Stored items

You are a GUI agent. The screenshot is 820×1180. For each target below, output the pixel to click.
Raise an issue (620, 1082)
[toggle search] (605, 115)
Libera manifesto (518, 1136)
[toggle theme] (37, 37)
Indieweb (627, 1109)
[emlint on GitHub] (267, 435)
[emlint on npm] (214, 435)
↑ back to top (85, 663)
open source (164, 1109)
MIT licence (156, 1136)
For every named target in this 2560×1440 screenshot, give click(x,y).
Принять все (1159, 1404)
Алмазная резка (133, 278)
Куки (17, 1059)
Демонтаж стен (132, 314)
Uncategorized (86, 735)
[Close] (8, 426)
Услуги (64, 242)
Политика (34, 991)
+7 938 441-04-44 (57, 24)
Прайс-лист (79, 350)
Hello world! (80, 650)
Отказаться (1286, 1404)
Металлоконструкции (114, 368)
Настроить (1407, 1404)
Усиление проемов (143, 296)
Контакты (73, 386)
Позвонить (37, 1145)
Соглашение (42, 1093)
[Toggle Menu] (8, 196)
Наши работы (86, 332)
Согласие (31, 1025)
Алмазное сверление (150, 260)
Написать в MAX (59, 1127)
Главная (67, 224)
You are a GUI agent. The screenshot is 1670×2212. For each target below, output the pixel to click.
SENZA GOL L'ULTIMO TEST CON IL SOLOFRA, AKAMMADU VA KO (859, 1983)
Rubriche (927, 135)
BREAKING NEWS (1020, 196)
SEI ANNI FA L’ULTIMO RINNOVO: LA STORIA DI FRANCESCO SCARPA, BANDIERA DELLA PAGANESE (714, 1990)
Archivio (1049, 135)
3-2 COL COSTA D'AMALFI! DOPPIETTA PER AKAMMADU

## TASK INSTRUCTIONS
The answer is every entry, repeated word for word.

## RESULT OF THE TASK
You are a GUI agent. The screenshot is 820×1180. For each target below, output the pixel to click.
Raise an issue (620, 1082)
[toggle search] (605, 115)
Libera manifesto (518, 1136)
[toggle theme] (37, 37)
Indieweb (627, 1109)
[emlint on GitHub] (267, 435)
[emlint on npm] (214, 435)
↑ back to top (85, 663)
open source (164, 1109)
MIT licence (156, 1136)
For every named target in this 2560×1440 screenshot, give click(x,y).
Принять все (1159, 1404)
Алмазная резка (133, 278)
Куки (17, 1059)
Демонтаж стен (132, 314)
Uncategorized (86, 735)
[Close] (8, 426)
Услуги (64, 242)
Политика (34, 991)
+7 938 441-04-44 (57, 24)
Прайс-лист (79, 350)
Hello world! (80, 650)
Отказаться (1286, 1404)
Металлоконструкции (114, 368)
Настроить (1407, 1404)
Усиление проемов (143, 296)
Контакты (73, 386)
Позвонить (37, 1145)
Соглашение (42, 1093)
[Toggle Menu] (8, 196)
Наши работы (86, 332)
Согласие (31, 1025)
Алмазное сверление (150, 260)
Написать в MAX (59, 1127)
Главная (67, 224)
You are a GUI agent. The screenshot is 1670×2212. For each target below, output the pixel to click.
SENZA GOL L'ULTIMO TEST CON IL SOLOFRA, AKAMMADU VA KO (859, 1983)
Rubriche (927, 135)
BREAKING NEWS (1020, 196)
SEI ANNI FA L’ULTIMO RINNOVO: LA STORIA DI FRANCESCO SCARPA, BANDIERA DELLA PAGANESE (714, 1990)
Archivio (1049, 135)
3-2 COL COSTA D'AMALFI! DOPPIETTA PER AKAMMADU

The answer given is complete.